The two glitazones (rosiglitazone and pioglitazone) available during the study period had a similar hypoglycemic efficacy and a level of adverse effects that were similar except at cardiovascular level, where rosiglitazone was the only one with cardiovascular safety warnings, so it is logical to think that the use of rosiglitazone should be lower than the use of pioglitazone after rosiglitazone cardiovascular safety warnings. The sooner patients stopped being exposed to the cardiovascular risks of rosiglitazone the better.
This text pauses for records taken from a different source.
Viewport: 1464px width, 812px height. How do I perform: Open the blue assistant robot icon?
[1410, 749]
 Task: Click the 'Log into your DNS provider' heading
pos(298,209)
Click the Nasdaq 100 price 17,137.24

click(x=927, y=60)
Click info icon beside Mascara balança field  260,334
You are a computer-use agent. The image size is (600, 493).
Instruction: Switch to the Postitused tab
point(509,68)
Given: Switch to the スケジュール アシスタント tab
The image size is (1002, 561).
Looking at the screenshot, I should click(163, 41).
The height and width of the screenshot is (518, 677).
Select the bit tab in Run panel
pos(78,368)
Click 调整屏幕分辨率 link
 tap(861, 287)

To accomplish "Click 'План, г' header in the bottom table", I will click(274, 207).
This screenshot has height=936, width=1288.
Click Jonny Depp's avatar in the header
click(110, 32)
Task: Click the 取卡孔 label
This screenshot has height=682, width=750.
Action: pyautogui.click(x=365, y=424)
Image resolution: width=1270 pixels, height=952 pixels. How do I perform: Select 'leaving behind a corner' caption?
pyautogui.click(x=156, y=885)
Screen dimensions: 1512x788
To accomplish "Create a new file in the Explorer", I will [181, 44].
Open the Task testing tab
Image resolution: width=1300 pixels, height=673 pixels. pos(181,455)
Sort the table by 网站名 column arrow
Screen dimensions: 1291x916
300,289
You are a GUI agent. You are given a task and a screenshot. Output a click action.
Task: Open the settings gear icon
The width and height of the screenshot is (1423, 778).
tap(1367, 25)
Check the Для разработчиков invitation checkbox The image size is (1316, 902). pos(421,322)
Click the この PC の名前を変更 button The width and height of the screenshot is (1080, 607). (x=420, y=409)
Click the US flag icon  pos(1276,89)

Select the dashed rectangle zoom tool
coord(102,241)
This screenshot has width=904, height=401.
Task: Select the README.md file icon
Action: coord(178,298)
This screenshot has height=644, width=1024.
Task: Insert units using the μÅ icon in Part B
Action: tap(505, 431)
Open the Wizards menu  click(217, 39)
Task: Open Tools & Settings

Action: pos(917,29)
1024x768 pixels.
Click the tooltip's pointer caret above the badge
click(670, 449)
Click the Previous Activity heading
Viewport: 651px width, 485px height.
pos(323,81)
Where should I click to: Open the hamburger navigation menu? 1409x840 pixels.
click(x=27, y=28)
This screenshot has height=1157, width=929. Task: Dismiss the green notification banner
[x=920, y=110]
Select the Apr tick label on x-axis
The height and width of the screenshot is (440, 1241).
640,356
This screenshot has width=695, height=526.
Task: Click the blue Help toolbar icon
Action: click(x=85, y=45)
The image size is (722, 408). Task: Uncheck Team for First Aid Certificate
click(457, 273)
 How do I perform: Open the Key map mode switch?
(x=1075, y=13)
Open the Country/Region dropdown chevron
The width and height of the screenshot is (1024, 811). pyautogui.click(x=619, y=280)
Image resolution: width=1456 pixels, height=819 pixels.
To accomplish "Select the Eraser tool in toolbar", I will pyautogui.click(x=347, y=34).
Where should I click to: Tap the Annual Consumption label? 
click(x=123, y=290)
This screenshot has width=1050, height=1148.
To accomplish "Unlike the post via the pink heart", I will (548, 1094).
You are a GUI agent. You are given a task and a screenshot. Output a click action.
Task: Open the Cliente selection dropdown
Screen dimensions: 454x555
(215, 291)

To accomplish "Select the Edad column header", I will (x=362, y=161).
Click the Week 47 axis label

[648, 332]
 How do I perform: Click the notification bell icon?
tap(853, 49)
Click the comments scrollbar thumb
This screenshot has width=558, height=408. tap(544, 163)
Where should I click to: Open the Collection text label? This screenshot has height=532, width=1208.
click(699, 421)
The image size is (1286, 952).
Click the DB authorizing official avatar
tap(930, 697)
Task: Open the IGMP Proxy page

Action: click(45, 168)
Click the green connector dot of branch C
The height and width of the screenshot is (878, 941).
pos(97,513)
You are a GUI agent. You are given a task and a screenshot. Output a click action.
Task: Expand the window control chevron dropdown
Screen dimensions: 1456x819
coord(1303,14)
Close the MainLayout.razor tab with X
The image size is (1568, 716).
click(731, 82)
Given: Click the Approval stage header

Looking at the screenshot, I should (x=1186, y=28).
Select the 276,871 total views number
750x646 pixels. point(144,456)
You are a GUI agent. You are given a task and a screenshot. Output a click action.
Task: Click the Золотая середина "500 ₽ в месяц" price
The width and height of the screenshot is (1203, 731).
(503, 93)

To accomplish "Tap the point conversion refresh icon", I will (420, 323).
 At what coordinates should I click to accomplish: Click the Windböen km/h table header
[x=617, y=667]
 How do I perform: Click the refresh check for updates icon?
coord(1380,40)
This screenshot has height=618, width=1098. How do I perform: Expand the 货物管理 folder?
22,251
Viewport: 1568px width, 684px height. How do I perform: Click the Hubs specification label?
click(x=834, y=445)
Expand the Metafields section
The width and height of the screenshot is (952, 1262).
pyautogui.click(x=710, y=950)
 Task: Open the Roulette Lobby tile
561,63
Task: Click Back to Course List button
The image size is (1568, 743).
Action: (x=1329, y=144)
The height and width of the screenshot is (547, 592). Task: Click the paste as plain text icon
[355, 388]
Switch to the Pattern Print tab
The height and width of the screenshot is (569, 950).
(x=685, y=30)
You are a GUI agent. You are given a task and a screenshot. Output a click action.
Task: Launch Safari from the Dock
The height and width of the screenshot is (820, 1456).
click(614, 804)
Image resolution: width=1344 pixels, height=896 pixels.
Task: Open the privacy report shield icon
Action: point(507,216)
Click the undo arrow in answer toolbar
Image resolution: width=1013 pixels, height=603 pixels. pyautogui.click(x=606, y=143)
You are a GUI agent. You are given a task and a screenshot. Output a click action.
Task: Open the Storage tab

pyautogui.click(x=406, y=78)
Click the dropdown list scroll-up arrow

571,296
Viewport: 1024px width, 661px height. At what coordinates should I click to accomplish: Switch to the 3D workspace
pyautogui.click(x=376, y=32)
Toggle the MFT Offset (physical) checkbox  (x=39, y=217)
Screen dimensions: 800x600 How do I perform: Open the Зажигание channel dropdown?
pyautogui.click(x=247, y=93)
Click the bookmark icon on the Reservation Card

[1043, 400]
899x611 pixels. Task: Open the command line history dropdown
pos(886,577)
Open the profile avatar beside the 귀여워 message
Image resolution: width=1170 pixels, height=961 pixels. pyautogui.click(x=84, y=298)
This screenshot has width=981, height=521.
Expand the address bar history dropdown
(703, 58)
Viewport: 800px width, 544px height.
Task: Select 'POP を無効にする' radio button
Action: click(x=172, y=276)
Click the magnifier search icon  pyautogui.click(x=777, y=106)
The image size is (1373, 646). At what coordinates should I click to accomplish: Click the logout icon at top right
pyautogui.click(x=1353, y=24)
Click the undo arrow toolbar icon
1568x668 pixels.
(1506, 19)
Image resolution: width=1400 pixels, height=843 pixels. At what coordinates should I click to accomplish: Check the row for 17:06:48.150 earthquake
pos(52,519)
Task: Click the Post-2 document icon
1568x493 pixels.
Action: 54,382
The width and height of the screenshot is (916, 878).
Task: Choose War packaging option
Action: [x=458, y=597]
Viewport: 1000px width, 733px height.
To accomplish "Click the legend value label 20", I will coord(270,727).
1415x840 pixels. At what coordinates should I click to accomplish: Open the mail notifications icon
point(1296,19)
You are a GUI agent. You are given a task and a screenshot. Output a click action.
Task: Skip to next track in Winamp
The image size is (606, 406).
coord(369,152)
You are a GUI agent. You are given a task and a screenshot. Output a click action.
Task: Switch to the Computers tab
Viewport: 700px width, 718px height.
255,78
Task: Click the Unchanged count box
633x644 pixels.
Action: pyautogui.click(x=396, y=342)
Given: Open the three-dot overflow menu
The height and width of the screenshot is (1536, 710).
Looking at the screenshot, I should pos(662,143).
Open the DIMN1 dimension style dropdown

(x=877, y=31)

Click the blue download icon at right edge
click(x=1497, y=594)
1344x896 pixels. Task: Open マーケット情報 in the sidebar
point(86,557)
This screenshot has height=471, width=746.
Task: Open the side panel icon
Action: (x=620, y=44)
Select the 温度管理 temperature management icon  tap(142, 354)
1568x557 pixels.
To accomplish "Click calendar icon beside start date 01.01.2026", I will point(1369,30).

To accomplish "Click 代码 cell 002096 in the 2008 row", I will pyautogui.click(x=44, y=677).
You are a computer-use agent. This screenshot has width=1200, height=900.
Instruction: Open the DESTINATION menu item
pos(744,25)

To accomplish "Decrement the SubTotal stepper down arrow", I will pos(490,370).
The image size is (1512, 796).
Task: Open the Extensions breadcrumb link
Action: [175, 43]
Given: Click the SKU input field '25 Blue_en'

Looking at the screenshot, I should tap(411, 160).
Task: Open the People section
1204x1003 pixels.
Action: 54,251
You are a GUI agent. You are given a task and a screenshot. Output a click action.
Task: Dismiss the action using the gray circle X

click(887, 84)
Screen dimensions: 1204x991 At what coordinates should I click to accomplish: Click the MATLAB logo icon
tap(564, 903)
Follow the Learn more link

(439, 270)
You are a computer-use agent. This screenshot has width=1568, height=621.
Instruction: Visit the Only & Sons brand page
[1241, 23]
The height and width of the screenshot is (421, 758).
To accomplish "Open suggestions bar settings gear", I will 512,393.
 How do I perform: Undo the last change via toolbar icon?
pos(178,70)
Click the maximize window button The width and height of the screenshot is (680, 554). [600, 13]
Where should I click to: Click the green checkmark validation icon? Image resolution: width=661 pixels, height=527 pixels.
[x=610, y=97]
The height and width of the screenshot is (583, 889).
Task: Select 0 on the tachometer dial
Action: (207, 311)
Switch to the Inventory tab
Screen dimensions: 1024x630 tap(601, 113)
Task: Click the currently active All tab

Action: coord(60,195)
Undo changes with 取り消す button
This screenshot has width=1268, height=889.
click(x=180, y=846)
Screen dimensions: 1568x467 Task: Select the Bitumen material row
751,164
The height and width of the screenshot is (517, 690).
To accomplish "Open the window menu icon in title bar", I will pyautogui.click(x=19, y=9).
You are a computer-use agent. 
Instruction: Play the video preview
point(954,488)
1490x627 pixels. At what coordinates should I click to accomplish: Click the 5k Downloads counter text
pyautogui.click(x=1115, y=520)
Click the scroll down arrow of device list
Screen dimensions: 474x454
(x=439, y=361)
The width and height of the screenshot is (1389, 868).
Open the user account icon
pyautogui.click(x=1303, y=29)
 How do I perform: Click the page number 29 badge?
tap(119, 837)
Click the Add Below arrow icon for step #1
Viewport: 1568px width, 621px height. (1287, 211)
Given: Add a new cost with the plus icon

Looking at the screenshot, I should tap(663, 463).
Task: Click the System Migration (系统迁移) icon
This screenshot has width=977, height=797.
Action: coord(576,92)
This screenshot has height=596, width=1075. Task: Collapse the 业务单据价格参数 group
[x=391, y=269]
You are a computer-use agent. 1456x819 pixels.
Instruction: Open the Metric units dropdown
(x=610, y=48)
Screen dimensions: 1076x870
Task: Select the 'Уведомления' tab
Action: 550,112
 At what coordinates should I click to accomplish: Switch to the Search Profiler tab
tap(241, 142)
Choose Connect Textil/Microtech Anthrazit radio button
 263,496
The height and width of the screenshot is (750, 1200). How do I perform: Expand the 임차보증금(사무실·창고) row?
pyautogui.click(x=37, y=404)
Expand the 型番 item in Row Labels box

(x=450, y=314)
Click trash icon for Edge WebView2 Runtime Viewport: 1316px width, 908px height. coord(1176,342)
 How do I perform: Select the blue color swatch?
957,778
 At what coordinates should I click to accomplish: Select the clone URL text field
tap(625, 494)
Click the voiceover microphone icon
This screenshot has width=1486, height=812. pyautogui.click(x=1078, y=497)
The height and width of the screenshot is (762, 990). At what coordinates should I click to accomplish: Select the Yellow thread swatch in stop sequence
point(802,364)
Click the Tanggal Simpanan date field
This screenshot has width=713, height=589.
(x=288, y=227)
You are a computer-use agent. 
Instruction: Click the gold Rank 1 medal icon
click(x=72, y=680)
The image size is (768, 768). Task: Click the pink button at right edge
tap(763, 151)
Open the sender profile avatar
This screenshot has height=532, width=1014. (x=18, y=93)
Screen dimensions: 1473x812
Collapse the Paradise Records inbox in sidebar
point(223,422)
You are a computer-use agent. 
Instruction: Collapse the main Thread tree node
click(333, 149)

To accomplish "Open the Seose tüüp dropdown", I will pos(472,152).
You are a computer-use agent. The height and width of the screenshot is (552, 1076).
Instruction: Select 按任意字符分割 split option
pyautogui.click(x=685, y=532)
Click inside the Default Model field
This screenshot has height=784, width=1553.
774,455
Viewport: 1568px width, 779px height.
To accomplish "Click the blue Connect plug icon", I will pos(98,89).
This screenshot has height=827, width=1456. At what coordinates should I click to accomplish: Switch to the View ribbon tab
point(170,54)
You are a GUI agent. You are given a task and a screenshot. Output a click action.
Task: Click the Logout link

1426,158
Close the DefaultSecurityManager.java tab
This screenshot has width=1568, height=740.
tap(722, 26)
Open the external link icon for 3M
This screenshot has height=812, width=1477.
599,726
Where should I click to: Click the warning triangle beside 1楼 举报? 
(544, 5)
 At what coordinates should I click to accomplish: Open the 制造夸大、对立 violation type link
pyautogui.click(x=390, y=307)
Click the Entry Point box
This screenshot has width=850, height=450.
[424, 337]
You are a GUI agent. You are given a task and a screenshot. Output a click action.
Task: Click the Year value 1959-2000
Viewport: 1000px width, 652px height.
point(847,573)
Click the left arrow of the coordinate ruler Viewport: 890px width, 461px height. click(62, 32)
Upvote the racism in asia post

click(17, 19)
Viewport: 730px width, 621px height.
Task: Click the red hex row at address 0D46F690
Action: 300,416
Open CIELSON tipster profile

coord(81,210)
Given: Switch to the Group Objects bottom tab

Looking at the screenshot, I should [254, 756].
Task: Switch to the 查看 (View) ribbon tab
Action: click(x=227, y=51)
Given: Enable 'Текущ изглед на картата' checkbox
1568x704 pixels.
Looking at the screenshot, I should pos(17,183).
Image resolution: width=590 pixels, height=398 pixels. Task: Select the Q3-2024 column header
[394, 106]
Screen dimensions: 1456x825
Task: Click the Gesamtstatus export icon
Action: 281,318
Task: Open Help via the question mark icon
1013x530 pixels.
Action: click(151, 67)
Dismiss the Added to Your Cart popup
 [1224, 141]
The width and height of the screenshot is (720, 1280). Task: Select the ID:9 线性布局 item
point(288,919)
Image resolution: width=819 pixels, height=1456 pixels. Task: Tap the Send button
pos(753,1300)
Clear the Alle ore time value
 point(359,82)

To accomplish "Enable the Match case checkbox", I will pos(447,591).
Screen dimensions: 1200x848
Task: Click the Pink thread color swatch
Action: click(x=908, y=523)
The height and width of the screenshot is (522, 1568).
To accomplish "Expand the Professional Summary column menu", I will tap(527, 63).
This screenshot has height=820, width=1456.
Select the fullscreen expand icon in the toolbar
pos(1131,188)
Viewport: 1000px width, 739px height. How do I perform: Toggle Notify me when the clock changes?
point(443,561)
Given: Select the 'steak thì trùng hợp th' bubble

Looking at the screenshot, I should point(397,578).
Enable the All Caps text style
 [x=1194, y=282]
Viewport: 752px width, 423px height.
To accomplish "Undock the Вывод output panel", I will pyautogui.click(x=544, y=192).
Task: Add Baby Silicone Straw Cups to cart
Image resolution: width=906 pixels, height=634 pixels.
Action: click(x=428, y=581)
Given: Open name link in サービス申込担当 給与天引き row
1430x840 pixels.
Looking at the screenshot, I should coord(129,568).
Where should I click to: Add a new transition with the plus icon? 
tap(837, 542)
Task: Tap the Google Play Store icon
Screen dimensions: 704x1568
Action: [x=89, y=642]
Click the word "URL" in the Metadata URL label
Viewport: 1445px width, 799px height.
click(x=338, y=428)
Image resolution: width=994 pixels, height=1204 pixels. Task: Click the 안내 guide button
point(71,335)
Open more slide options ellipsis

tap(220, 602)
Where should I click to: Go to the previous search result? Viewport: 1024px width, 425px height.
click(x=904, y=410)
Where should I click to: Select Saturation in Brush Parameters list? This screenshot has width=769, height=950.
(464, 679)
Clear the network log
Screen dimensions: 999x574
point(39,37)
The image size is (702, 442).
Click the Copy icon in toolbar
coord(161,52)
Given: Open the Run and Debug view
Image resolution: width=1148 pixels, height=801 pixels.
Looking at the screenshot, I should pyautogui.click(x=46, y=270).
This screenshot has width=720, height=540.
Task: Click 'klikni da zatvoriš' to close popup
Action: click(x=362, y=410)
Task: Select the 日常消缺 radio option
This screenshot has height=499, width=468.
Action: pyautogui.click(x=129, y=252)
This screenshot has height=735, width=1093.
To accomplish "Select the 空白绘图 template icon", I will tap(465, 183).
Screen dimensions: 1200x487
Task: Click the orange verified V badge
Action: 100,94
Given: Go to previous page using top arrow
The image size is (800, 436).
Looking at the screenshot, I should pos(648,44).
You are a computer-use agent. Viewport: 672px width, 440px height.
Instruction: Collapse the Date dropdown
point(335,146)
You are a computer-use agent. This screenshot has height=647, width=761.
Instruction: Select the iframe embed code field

Studies for another group of medicines have found that following a health safety warning for such medicines, pharmaceutical companies’ promotion for such medicines did not cease and also their advertising campaigns continued trying to increase sales, including via medical associations. 29 For example, it has been found that when clinical trials were published with negative results for hormone replacement therapy (HRT), since they presented certain adverse effects, 30 some scientific societies provided information that was trying to counteract the information of such clinical trials and saying that prescribing of HRT should not change by such clinical trials, 31 and has been known that pharmaceutical companies had secretly briefed medical societies on HRT 32 and had used medical associations in order to promote HRT. 33 Studies are needed to ascertain whether something similar happened with rosiglitazone and how promotion evolved after safety warnings.
As a conclusion it can be said that despite the fact that cardiovascular warnings mentioned rosiglitazone and not pioglitazone, rosiglitazone was more utilized than pioglitazone in Spain until near the end of 2008 which is a pattern similar to the one found in studies in other European countries like England but very different from studies in the United States where rosiglitazone was less utilized than pioglitazone from the first month after rosiglitazone cardiovascular safety warnings. More studies are needed to delve into the possible explanation of such differences.
Footnotes
Declaration of conflicting interests
The author(s) declared no potential conflicts of interest with respect to the research, authorship and/or publication of this article.
Funding
The author(s) received no financial support for the research, authorship and/or publication of this article.